Huang didn’t develop a passion for firearms until the terrorist attacks of Sept. 11, 2001. He had moved to the United States from Taiwan at 9 years old and grew up with a father who had trained recruits in the military but never cared for weapons.

The shock of watching the World Trade Center fall motivated an adult Huang to learn firearms. Owning guns gave him a sense of control over his safety, he said. But Huang also dug into firearm history and became a collector.

He admits his passion can annoy Sylwia, his wife of almost 20 years and chief operating officer at Battle Arms.

“Anything I do, I get into it 110 percent,” he said.

Detail-minded

In 2005, he moved to the Las Vegas Valley to join the lighting branch of architecture firm Steelman Partners.

He worked on lighting for local casinos such as Mandalay Bay and ones as far as Macau and Vietnam. It was during this time he started Battle Arms.

Jon Champelli, Steelman’s lighting design head, remembers Huang showing off gun parts he would make in his free time. Though not a gun owner himself, Champelli said he appreciated the attention to detail Huang dedicated.

It was a mix of precision and creativity Champelli saw from Huang on projects such as a Blue Man Group retail space inside Monte Carlo.

The space featured a cooler blue-tinged lighting unlike the typically warm lights hotel-casinos are known for.

Huang retired from lighting in 2013, but the two men teach a class on the subject at UNLV. They are two of the few lighting design specialists in the valley.
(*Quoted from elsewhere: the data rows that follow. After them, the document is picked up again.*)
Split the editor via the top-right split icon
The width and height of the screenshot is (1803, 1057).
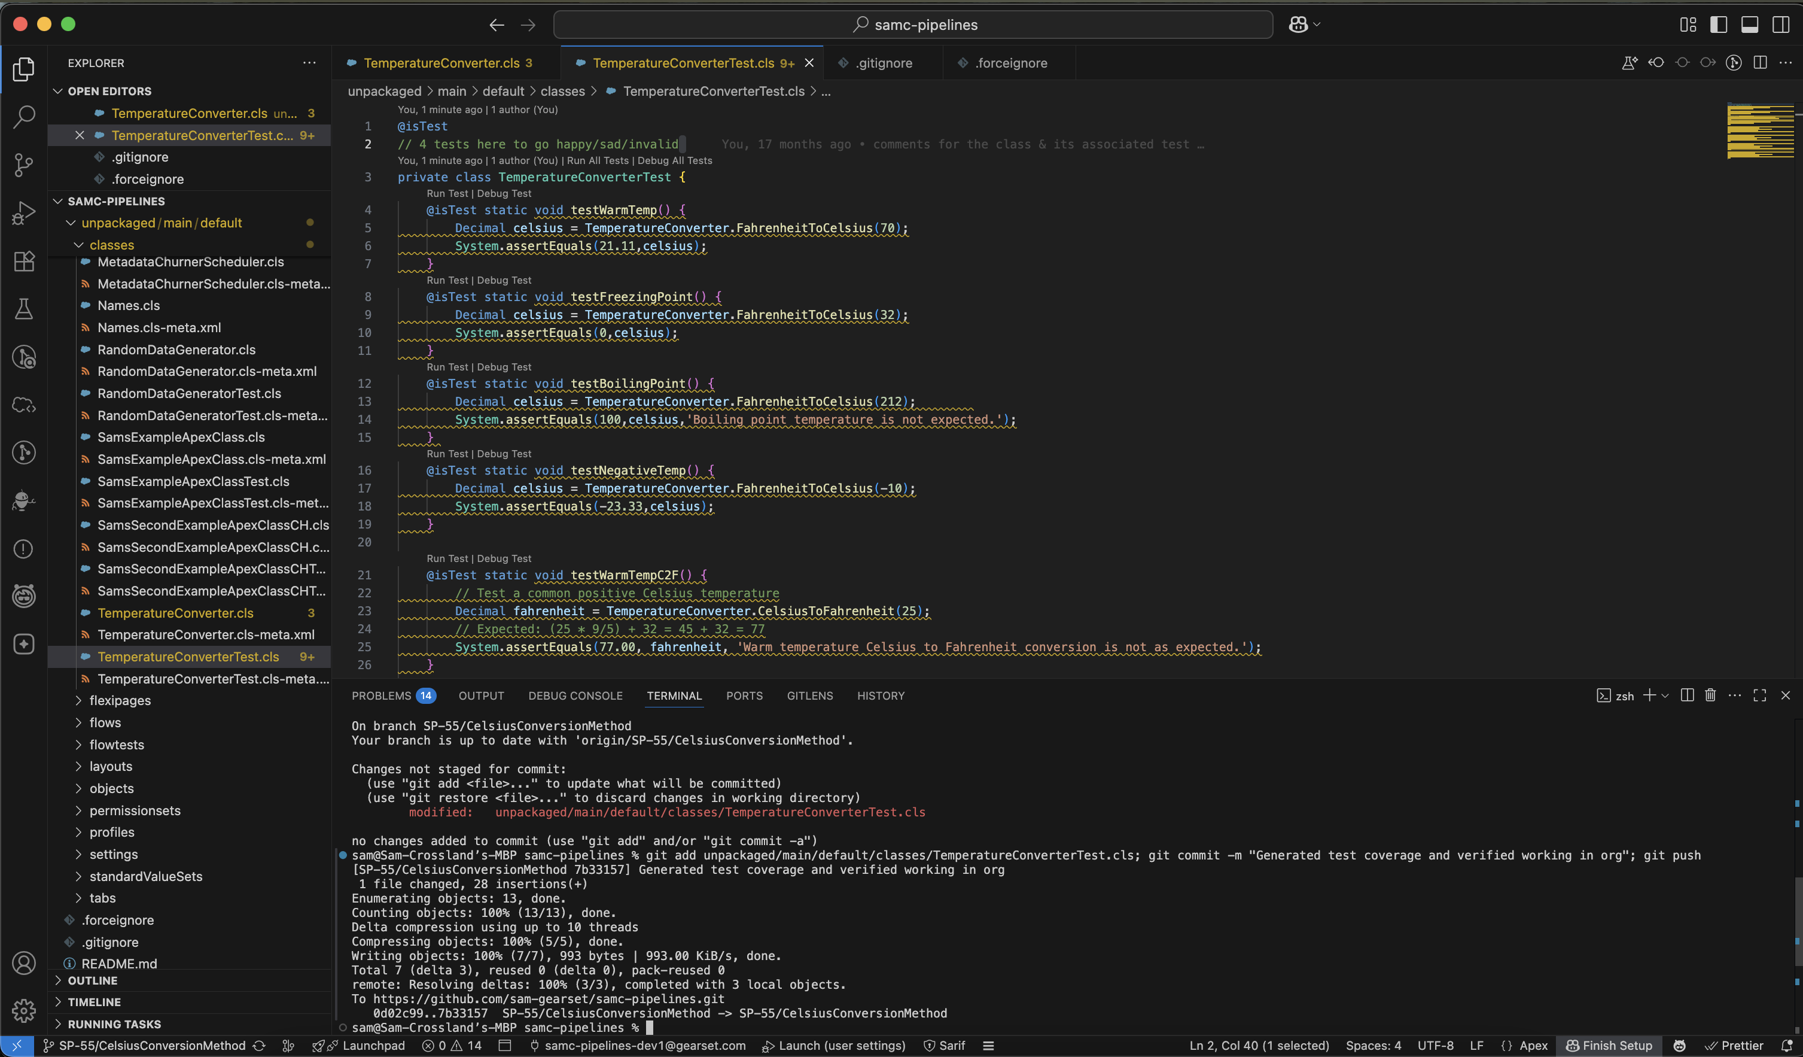click(1759, 63)
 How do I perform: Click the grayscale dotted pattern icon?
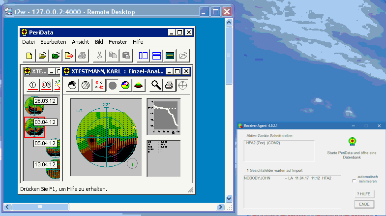[86, 85]
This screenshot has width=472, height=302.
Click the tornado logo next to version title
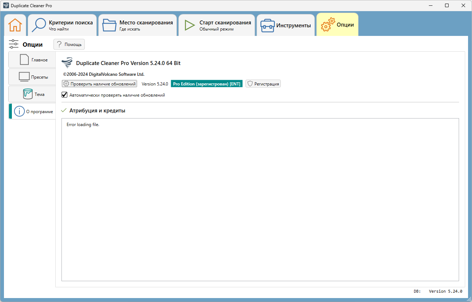pyautogui.click(x=67, y=63)
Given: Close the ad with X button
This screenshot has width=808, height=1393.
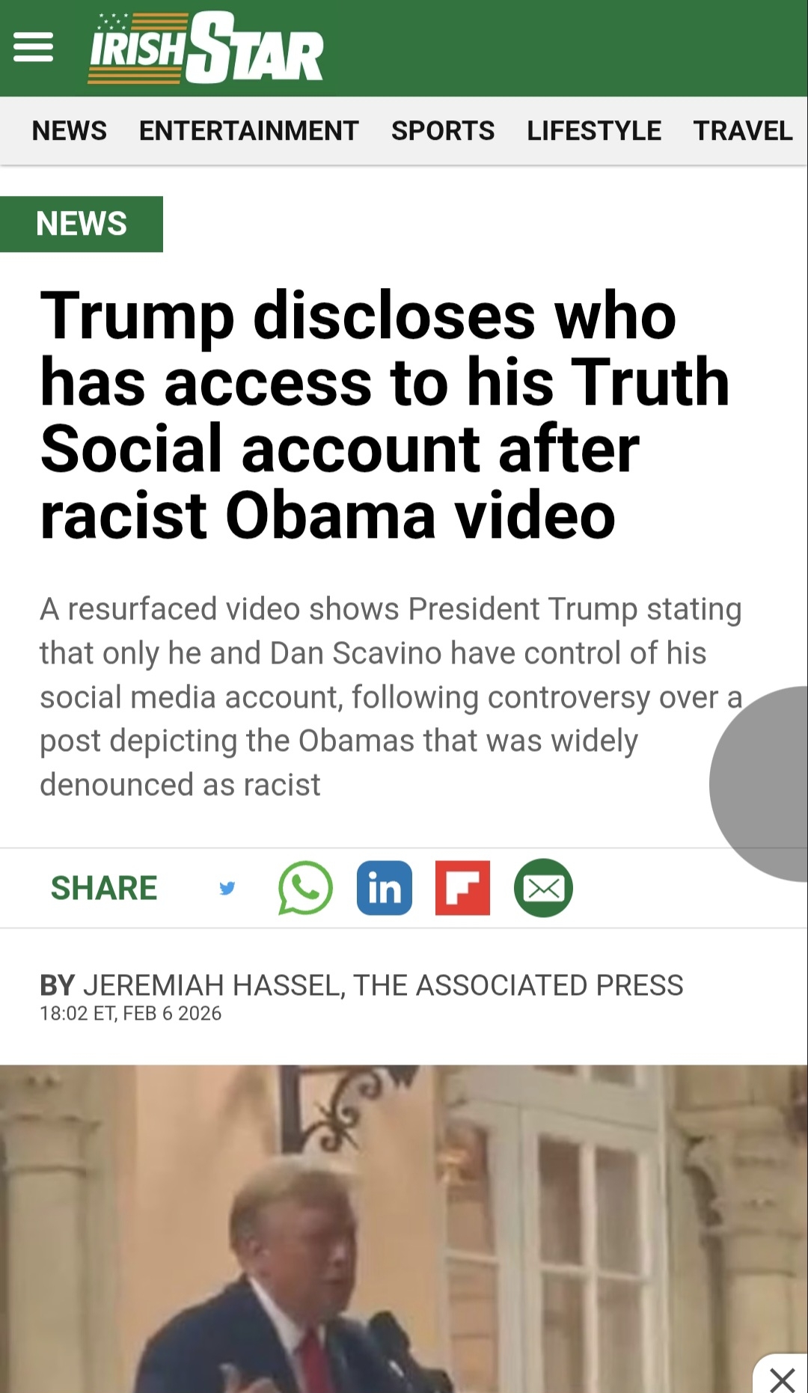Looking at the screenshot, I should [782, 1378].
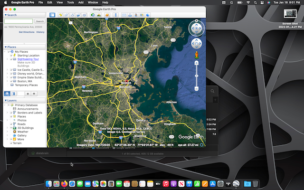Click the Add Placemark toolbar icon

[x=61, y=15]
Champelli has seen designers come and go with the casino work, usually moving to New York and Los Angeles for a steadier project flow.
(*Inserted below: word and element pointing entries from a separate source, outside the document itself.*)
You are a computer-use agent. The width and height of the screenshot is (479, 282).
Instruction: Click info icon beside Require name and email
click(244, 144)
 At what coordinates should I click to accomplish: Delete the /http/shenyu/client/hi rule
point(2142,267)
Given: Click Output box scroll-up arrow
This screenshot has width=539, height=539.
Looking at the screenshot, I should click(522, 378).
Huang’s approach is more engineering and detailed-minded. Champelli comes from a theatrical background.

“His strengths are my weaknesses,” Champelli said.

‘Flashy but practical’

Customizing firearms with new parts and designs has existed since the creation of firearms, said Michael Bazinet, spokesman for the National Shooting Sports Foundation trade group.
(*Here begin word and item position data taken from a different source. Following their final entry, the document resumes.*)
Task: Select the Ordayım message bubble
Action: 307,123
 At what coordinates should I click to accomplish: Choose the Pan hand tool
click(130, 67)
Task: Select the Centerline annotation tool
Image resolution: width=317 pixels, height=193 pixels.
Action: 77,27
The increasingly modular makes of firearms, as seen with the AR-15 rifle, has made it easier for gun owners to create the gun they want, he said.

Nevada ranked among the top 10 states for growth in economic output from the arms and ammunition industry, according to a 2017 report from the trade group.

In Nevada, the arms and ammunition industries directly provided 1,500 jobs and $43.39 million in wages.

Ira Goodstadt, a retired firefighter who lives in South Florida, said he has bought products from Battle Arms since he met Huang at the National Shooting Sports Foundation’s SHOT trade show in the Las Vegas Valley about seven years ago.

Goodstadt said he has seen overseas knockoffs of Battle Arms and other manufacturers for lower price. But friends of his who’ve bought those learn an expensive lesson when their guns fall apart faster.

Plenty of companies offer parts to customize firearms, but Battle Arms stood out to Goodstadt because of the quality of its products, even though they are among the pricier ones out there, he said.

An entire Battle Arms rifle can cost up to $3,350, according to the company’s website. Gun receivers run as high as $309, and triggers run as high as $325.

“They’re flashy but practical, it works,” Goodstadt said. “He owns a piece of the market, and little by little he’s gaining.”

Different perspective

Working today as a manufacturer has given Huang a new appreciation for the vendors he worked with while in lighting.

Huang said he has a better understanding for the times a project scaled back because of budget constraints. For firearm and firearm-parts design, the budget he works with is his own.Not to mention costs for packaging and marketing, both in money and time Huang spends answering questions in online forums.

All these lessons he carries with him when he walks into his UNLV classes. But given the sensitivity around his industry, he doesn’t talk about Battle Arms unless directly asked by a student, he said.

“I want them to learn from my mistakes,” he said. “See a problem and solve that problem using the resources at hand.”